Like the centre of Bordeaux France, cafes line the “streets” of Vinexpo, the world’s largest wine and spirits exposition held in … well Bordeaux. It’s the modern day, bourgeoisie Moulin Rouge where Satin is played, this year, by rosé and sparkling wine selections. All other wine — and spirits to a much lesser extent– make up the chorus line.
This year some 40,000 to 50,000 visitors and exhibitors will flood the halls, which is not surprising given that wine and spirits sales totaled $330 billion worldwide in 2008. Come 2012 that figure will likely hit $390 billion with America taking the lead in sales that same year.
At Vinexpo, exhibitors entice visitors (most of whom are highly influential in the industry) to their juice stands with “outdoor” cafe or lounge seating, of all different flavors and decors. Aesthetics run from a tall jumbled pillar constructed of wine bottles (of course), to a mirrored cluster of wine glasses acting as chandelier. There is no shortage of creativity, all of which is flawlessly executed. One of my favorite themes was use of silk screens, bamboo and faux garden decor that gave some booths an element of mystique-meets Eastern tranquility. Besides a copius amount of consumption and a surprising dearth of drunkeness; there is another common thread: beautiful people, all beautifully dressed. (I am going to need to step it up a notch.)
For all the good looks though, the beginning of my Vinexpo experience ran a little shallow. First, despite having tried to register via email before the cutoff deadline mind you, Vinexpo had no record of who I was when I arrived and refused to look up the email I sent to them previously. After driving six hours, this left me wanting more – especially when I had to pay the $40. Next headache: press pass, which took two hours of waiting when it should have taken two minutes.
Next, there is nowhere to sit down to work, (save the press center or cafes that belong to exhibitors). Luckily, one such exhibitor gave me shelter from tired arms and legs. (More on them in next update.) Finally, and absolutely worst of all was the Wi-Fi connection that either didn’t work and/or didn’t work for my budget . If you are just a visitor, you must pay $75 for an Internet connection if you plan on using it for the whole week. For as over the top and decadent as this event appears, complete with the free booze, I am dumbfounded at this stinginess.
Luckily, my press status got top clearance and the press room is like the holy mecca of VinExpo with Internet, computers, coffee, fruit and working space galore.
WhiIe waiting for my press badge, though, I had to kill some time. Where to start? As a newbie to the wine world and speaking not a lick of French, I had to go on “vibes.”

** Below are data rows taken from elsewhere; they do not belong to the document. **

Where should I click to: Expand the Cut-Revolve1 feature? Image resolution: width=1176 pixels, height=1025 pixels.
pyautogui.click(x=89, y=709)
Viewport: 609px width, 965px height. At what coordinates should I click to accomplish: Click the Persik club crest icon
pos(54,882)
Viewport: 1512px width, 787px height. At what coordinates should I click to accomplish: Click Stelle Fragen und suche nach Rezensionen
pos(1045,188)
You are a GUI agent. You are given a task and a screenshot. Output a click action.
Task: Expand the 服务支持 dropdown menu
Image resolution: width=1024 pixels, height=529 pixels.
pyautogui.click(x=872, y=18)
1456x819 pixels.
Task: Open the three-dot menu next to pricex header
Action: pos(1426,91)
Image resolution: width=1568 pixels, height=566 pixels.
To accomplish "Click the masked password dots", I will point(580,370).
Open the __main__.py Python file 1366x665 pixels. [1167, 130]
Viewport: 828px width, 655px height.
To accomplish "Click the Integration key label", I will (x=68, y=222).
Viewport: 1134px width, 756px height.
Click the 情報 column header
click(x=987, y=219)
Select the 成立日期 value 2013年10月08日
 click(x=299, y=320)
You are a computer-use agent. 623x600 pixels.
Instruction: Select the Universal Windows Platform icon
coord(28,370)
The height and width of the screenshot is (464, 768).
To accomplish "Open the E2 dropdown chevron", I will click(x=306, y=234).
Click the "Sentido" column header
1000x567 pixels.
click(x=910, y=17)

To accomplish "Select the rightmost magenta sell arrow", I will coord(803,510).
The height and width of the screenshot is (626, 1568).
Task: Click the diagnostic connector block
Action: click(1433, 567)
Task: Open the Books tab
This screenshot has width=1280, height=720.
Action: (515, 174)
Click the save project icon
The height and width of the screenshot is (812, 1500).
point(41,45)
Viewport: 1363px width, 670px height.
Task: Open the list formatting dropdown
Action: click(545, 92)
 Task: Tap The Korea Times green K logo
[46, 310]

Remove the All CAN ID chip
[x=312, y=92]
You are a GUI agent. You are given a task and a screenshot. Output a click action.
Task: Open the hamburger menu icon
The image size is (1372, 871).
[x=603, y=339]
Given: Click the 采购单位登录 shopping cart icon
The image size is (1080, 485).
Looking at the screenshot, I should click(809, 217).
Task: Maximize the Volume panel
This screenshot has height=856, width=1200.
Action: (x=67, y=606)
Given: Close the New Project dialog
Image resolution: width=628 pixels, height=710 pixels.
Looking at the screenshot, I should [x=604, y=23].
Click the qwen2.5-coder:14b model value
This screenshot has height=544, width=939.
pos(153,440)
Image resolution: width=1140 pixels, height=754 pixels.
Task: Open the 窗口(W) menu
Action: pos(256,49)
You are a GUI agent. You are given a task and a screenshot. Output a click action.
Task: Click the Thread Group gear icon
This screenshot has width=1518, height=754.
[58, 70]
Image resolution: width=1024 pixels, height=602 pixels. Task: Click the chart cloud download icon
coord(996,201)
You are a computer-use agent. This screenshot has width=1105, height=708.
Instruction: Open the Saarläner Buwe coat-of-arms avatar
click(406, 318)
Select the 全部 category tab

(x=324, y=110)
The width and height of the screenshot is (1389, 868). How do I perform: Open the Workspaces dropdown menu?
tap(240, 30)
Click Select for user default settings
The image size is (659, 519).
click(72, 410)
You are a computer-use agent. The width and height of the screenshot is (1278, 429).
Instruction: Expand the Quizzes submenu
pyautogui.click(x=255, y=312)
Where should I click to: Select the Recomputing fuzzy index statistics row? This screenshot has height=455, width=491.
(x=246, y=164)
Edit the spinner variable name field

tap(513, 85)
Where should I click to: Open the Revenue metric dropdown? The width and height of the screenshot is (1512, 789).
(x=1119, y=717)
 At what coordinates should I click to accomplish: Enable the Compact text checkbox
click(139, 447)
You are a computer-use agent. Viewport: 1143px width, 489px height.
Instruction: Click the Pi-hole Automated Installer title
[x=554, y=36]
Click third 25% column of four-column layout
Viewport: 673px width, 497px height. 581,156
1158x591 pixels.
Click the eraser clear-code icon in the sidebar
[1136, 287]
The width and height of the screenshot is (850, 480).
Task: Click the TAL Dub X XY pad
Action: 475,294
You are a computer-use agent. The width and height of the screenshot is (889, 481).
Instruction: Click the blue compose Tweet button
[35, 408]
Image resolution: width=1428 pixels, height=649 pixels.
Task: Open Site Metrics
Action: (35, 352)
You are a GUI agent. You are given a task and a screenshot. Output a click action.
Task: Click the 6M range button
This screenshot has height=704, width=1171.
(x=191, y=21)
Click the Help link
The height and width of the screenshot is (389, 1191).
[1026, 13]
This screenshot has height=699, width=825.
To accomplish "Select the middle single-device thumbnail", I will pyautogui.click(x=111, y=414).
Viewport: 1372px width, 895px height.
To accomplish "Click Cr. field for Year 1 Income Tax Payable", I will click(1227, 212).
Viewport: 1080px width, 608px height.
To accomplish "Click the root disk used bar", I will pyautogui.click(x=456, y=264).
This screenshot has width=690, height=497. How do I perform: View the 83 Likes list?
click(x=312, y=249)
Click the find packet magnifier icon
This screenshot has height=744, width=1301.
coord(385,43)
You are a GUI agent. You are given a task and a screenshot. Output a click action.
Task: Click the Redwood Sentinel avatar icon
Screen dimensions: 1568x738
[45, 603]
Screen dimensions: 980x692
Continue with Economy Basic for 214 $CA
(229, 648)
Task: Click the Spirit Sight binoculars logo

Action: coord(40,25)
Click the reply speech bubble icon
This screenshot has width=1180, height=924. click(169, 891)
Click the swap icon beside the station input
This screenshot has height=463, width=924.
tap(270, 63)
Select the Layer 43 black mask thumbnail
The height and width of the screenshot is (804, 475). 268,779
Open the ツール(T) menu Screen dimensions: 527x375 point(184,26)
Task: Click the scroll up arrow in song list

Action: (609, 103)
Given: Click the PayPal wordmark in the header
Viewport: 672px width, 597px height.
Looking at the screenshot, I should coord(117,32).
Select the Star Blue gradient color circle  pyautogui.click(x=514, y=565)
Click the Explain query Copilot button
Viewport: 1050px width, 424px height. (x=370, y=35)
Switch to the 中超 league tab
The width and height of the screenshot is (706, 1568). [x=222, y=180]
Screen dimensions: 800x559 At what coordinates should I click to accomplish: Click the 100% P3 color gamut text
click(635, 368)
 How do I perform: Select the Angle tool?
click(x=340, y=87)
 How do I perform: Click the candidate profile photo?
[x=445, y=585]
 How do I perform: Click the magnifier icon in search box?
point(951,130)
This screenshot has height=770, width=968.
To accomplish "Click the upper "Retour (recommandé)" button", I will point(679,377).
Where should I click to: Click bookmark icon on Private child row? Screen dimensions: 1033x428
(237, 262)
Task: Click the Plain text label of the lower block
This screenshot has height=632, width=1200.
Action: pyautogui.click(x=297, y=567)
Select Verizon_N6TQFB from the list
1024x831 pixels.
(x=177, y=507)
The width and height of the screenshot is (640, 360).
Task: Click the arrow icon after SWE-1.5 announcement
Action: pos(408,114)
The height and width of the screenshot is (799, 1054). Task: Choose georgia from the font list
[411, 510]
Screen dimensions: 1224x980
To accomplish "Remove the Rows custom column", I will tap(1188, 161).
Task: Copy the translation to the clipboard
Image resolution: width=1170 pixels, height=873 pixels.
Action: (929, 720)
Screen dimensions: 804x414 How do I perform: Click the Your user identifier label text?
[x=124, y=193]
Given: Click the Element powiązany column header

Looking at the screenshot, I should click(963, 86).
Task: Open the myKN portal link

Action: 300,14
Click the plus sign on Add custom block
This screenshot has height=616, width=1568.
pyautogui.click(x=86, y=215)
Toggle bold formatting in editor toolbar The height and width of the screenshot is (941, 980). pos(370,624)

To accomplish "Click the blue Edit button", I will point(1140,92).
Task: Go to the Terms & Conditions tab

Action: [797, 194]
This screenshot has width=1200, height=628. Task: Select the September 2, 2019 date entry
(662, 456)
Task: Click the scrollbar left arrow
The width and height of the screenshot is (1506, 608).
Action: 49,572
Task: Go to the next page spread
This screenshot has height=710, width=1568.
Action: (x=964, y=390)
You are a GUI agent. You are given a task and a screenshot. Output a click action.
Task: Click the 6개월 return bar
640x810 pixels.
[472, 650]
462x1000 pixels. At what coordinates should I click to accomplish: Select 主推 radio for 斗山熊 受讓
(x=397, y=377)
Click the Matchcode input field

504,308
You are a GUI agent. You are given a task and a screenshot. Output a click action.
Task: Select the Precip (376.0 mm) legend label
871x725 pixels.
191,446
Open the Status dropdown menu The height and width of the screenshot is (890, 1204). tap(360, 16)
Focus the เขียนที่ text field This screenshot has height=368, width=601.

First stop, Sieur D’Arques. Why, I don’t know, but it looked inviting and the staff not too busy to spend some time. I approached the tasting bar and asked for a sample. (Of course, asking politely if the gentleman perhaps spoke English). Now, I know that French folks don’t like speaking English and will tell you outright they don’t know how, when in fact they do. This man looked me up and down, without qualm or smiling muscles, and nodded me off to one of his staff. Gulp. I quickly shot a glance around me to see if I had just entered a private party booth by accident. Did the music just stop?
A cordial woman came to my assistance and looked less than interested. We chatted a bit, and she gave me a sparkling rosé — the queen of Vinexpo and I assume everywhere in short order. The rosé was a beautiful salmon peach color but the rest is forgettable to be quite honest. It was here that I confirmed what I suspected already: that wine is so much more than what’s in the glass. I think it’s at least 70 percent experience around the glass. My next few stops were much more pleasant, though I hope it was not merely due to the color of my name badge. More notes from Bordeaux coming up.